Here Comes the Devil (2012)
June 4, 2015 7:33 PM - Subscribe

A married couple's children disappear on a day trip into the mountains outside Tijuana. That's bad. Then they come back. That's worse.

This is part of the MeFi Horror Club series. More info on MeFi Horror Club.
posted by kittens for breakfast (5 comments total)
 
I don't know if I'd necessarily watch it again, but - for those who like their films to deliver an espresso-strong jolt of "OH MY GOD WHAT THE HELL JUST HAPPENED?!" - Here Comes the Devil sure as hell delivers. I expected it to be more lurid and pulpy, but it was actually (despite the flagrant gore) kind of like a childhood nightmare... woozy and dreamy and viscerally upsetting.
posted by julthumbscrew at 6:48 AM on June 5, 2015


Some of the filmmaking was very retro-70s in an appealing way (the crash-zooms, most specifically). I was picking up a Picnic at Hanging Rock vibe much of the time...Someone in an IMDb comment I read right after watching it said it was like if Jess Franco had directed Picnic at Hanging Rock, I thought that pretty much hit the nail on the head.
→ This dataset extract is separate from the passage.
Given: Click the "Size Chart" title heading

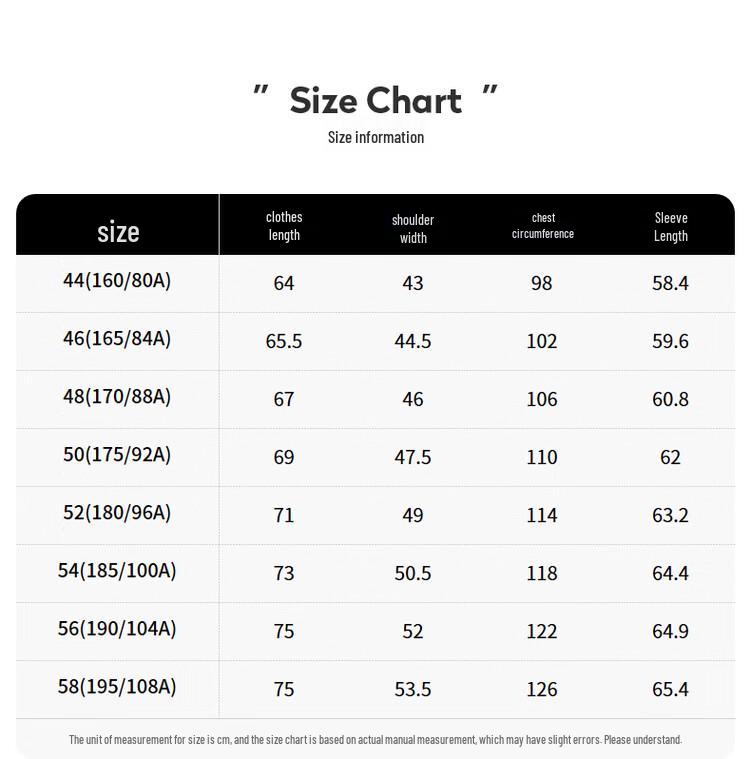Looking at the screenshot, I should (375, 101).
I'm liking it a bit more thinking back on it now (I watched it yesterday) than I did immediately after it ended...While it was happening I was trying to maintain an overview of what I considered to be the purpose of everything, and I kept bumping into things that didn't quiet gel with other things...Mainly I thought that the possibility that the metaphor was "Once children reach maturity, they no longer need their parents, and isn't that a rough transition for the parents" was interesting, but so much of it was so specifically sexual that it felt like there must be another aspect I was missing. I really had not anticipated that opening scene when I pushed play, and I'm still not sure I know why it was given such a headline spotlight as the lead-off to this movie (other than the obvious titillation factor)...At least later they had a (thin, thin) thread beyond the intro to the serial killer to tie it to the rest, by making the victim the daughter of the gas station guy. I presume that the other woman's shame at her homosexual dalliance was the real takeaway from that scene...I just wish if they were going to focus on it for that long there was more to those characters going forward.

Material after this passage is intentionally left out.